Task prompt: Find the line below that contains "Task: Expand the 网站导航 menu". Transcribe it and every line after it exactly, adding nothing.

Supplied entries:

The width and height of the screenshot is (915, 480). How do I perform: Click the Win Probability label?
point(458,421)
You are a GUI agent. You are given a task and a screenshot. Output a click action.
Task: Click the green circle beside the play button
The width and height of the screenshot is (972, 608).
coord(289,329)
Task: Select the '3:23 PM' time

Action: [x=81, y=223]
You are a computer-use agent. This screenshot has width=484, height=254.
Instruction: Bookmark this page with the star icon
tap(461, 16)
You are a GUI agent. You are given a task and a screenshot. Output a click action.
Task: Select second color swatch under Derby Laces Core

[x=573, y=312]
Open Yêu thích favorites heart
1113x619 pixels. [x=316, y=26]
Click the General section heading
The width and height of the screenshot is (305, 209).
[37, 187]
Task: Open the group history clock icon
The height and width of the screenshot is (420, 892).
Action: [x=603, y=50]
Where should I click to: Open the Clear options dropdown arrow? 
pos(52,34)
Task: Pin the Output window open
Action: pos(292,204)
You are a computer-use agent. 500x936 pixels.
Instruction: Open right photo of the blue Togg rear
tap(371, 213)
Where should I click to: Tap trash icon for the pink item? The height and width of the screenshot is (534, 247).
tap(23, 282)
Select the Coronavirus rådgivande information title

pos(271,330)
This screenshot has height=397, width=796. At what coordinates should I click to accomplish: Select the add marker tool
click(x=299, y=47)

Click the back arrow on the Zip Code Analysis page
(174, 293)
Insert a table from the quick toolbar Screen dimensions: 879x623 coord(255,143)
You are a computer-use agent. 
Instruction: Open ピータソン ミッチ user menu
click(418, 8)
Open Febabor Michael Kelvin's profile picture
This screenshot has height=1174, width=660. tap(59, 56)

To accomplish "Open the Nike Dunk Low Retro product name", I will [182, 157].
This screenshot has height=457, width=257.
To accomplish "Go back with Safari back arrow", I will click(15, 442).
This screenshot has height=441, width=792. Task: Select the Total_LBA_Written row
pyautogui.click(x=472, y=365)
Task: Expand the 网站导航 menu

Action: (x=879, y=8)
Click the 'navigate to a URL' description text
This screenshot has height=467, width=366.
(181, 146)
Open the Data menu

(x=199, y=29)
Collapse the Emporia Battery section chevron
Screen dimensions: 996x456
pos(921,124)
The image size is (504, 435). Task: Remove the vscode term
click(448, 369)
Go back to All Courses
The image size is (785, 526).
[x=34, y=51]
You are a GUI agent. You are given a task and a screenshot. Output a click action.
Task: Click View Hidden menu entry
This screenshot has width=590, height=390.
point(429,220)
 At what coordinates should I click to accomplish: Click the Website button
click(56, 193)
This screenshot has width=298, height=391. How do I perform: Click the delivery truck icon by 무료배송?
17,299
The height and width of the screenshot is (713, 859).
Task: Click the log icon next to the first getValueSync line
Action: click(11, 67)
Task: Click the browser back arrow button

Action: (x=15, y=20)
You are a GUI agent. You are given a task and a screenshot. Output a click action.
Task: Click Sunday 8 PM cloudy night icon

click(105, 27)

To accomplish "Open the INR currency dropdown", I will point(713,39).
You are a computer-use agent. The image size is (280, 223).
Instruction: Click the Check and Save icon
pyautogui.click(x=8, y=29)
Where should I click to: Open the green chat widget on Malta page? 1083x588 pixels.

Answer to this task:
Task: Expand the 网站导航 menu

Action: (x=879, y=8)
Click the 'navigate to a URL' description text
This screenshot has height=467, width=366.
(181, 146)
Open the Data menu

(x=199, y=29)
Collapse the Emporia Battery section chevron
Screen dimensions: 996x456
pos(921,124)
The image size is (504, 435). Task: Remove the vscode term
click(448, 369)
Go back to All Courses
The image size is (785, 526).
[x=34, y=51]
You are a GUI agent. You are given a task and a screenshot. Output a click action.
Task: Click View Hidden menu entry
This screenshot has width=590, height=390.
point(429,220)
 At what coordinates should I click to accomplish: Click the Website button
click(56, 193)
This screenshot has width=298, height=391. How do I perform: Click the delivery truck icon by 무료배송?
17,299
The height and width of the screenshot is (713, 859).
Task: Click the log icon next to the first getValueSync line
Action: click(11, 67)
Task: Click the browser back arrow button

Action: (x=15, y=20)
You are a GUI agent. You are given a task and a screenshot. Output a click action.
Task: Click Sunday 8 PM cloudy night icon

click(105, 27)

To accomplish "Open the INR currency dropdown", I will point(713,39).
You are a computer-use agent. The image size is (280, 223).
Instruction: Click the Check and Save icon
pyautogui.click(x=8, y=29)
Where should I click to: Open the green chat widget on Malta page? 1083x588 pixels.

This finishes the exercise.